**WHAT TO WORK ON:**
Everything from the line with "Task: Open File Explorer from the taskbar" to the final line of the entries is to be set down exactly, except the pictures.

**THE DATA:**
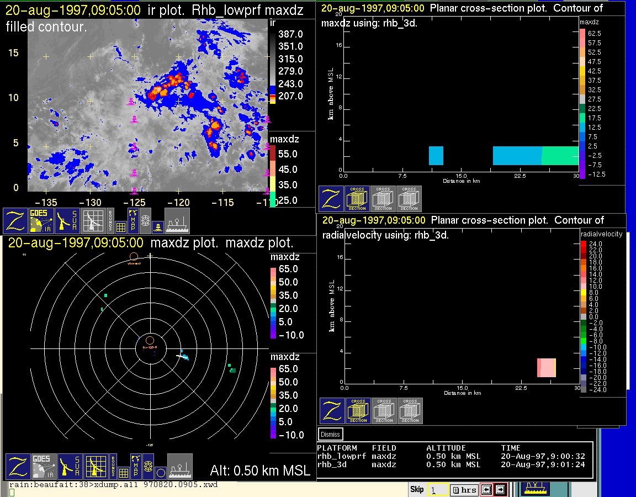The width and height of the screenshot is (636, 497).
Task: Click the BOUNDS icon in maxdz plot toolbar
Action: (x=113, y=466)
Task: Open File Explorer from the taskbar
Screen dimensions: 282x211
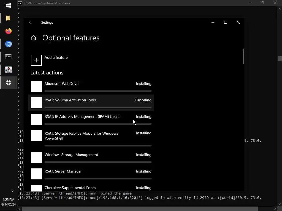Action: (x=8, y=18)
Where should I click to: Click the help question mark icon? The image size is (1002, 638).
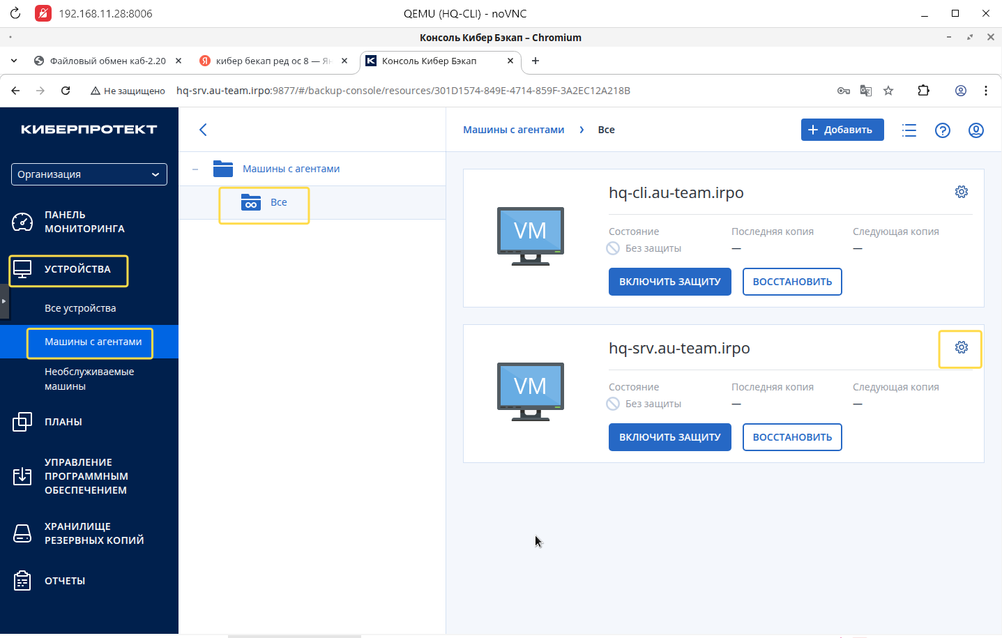point(942,130)
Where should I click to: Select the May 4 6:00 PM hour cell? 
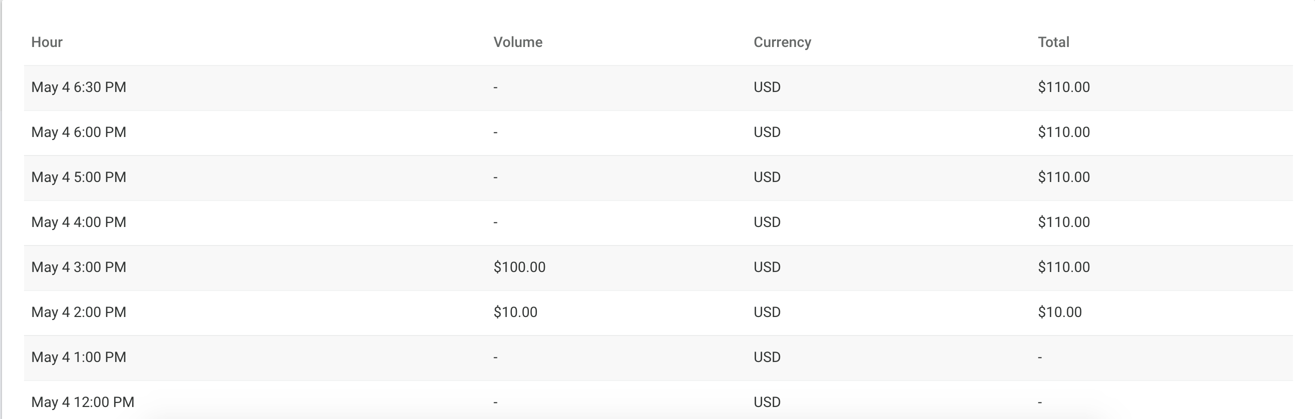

**WRITTEN SOLUTION:**
Task: Open File Explorer from the taskbar
Screen dimensions: 282x211
Action: (x=8, y=18)
Where should I click to: Click the help question mark icon? The image size is (1002, 638).
point(942,130)
Where should I click to: Select the May 4 6:00 PM hour cell? 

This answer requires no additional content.